新国際学会周遊記──エクソソームやアインプロス・幹細胞培養上清は本当に安全か?
最近SNSや動画広告などでよく耳にする言葉があります。
「幹細胞培養上清は細胞を含まないから安全です。がん化の心配はありません。」
このフレーズ、本当にそうでしょうか?
日本で最新医療の広告が認められていない理由は、医師と患者との間に情報の非対称性があり、一方的な方向でのジャッジができないからなのです。
◆エクソソームの二面性
幹細胞培養上清に含まれるのは、サイトカインや成長因子、そしてエクソソーム。
近年、このエクソソームが再生や炎症抑制に役立つと期待されています。
ところが、がん細胞もまた大量のエクソソームを分泌しており、がんの遠隔転移にもエクソソームが使われているのは医師の常識です。
グリオブラストーマのエクソソームは血管新生を促し、腫瘍の浸潤を助ける (Skog J, Nat Cell Biol, 2008;10:1470-1476)。
乳がん由来のエクソソームは免疫抑制に働き、転移の土台を作る (Peinado H, Nat Med, 2012;18:883-891)。
つまり「エクソソーム=良いもの」ではなく、「エクソソーム=文脈次第」。
正常幹細胞からのものは有益に働きうるが、がんの例を見ればわかるように、逆の作用もあり得るのです。
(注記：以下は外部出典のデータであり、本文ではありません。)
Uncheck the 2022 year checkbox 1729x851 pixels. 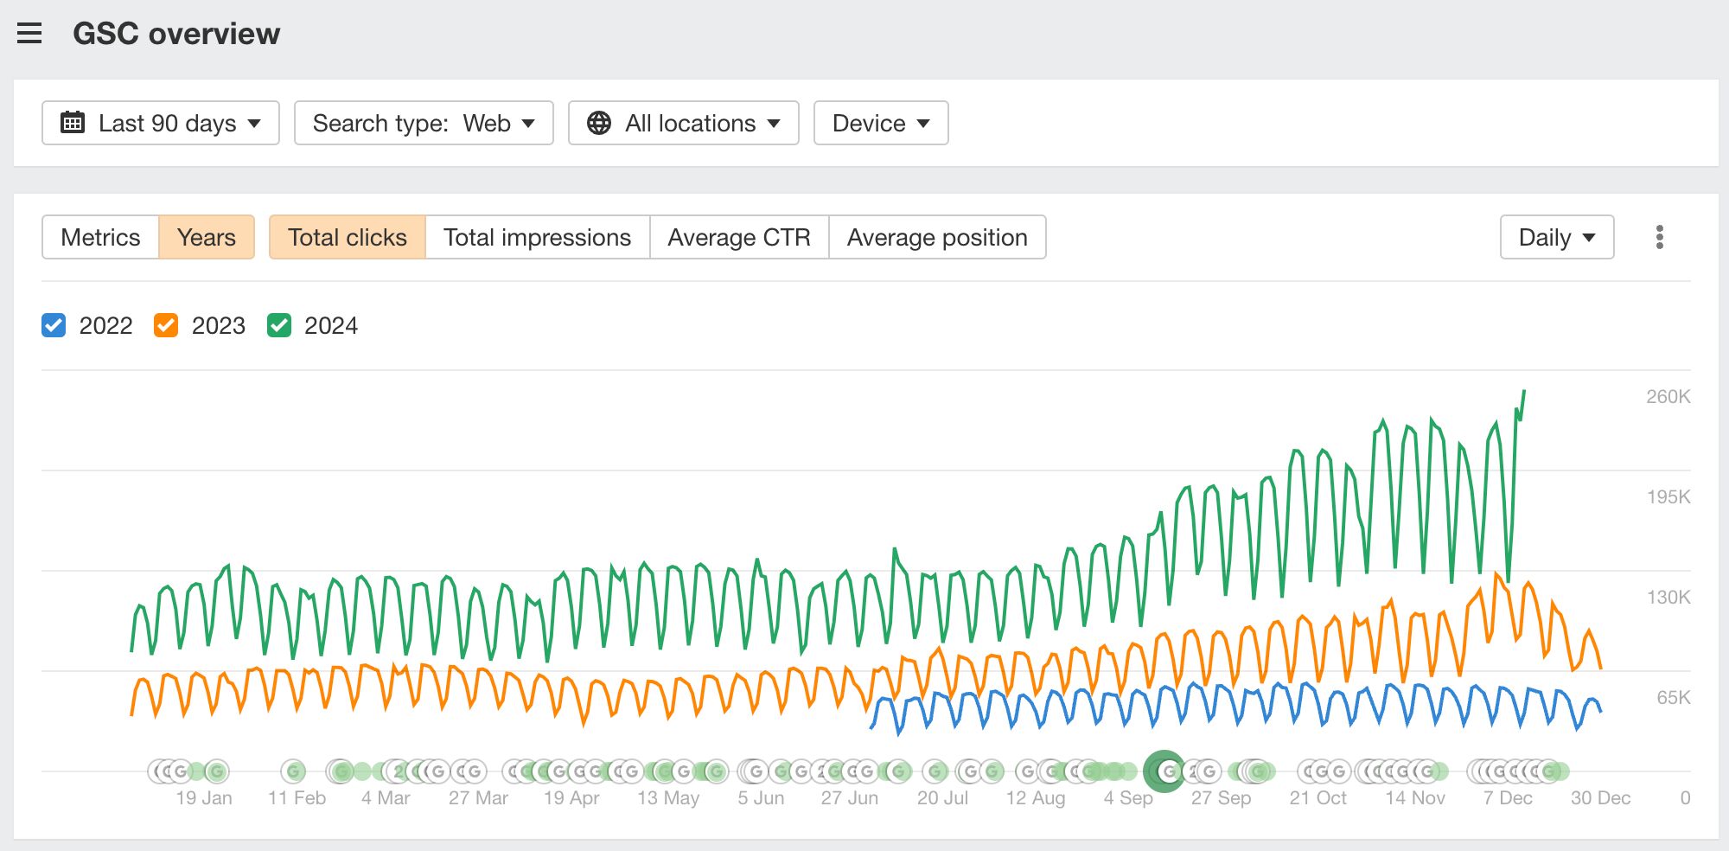tap(54, 325)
現在は、エクソソームの分離を行う研究なども行われており、良いものだけを分離する技術が完成するのを待つべきじゃないでしょうか?
◆見えないリスク
では市販されている「幹細胞培養上清」はどうか?
本当に細胞が完全に取り除かれているかは、製造工程の質に依存します。
培養環境が不適切なら、がん化傾向を持つ細胞が混じる可能性も否定できません。
長期的な安全性に関するデータは、まだ十分に蓄積されていません。
世界的にも、FDAやEMAは幹細胞上清を「安全な再生医療」とは認定していません。多くは「研究段階」もしくは「未承認医療」とされているのが実情です。
私の結論
学会場で、ある欧州の教授はこう言いました。
「幹細胞上清は、がん化リスクが低いかもしれない。しかし“低い”と“ゼロ”は全く違う。われわれ臨床家は、ゼロでないものを安易に患者へ投与してはならない。」
まったく同感です。
幹細胞培養上清は「安全」と謳われることが多いが、がん細胞も同じようにエクソソームを放出している以上、リスクを完全には否定できない。
現時点では、美容目的で安易に使用するべきではない。
華やかな宣伝文句に惑わされる前に、立ち止まって考える必要があるのです。
まだ長期的な医学エビデンスが無いものを、他人に勧めてしまう行為は、善意の加害者になる可能性もあります。薬剤管理の問題もあるとは思いますが、点滴だけの死亡症例も出ている現状では、相当慎重にというのが自分の考えですね。
アンチエイジング医療は、新しい施術にすぐ飛びつくのではなくて、安全性やエビデンスの確立を確認しながら、できるだけ遅く施術に入った方が良いと思いますよ。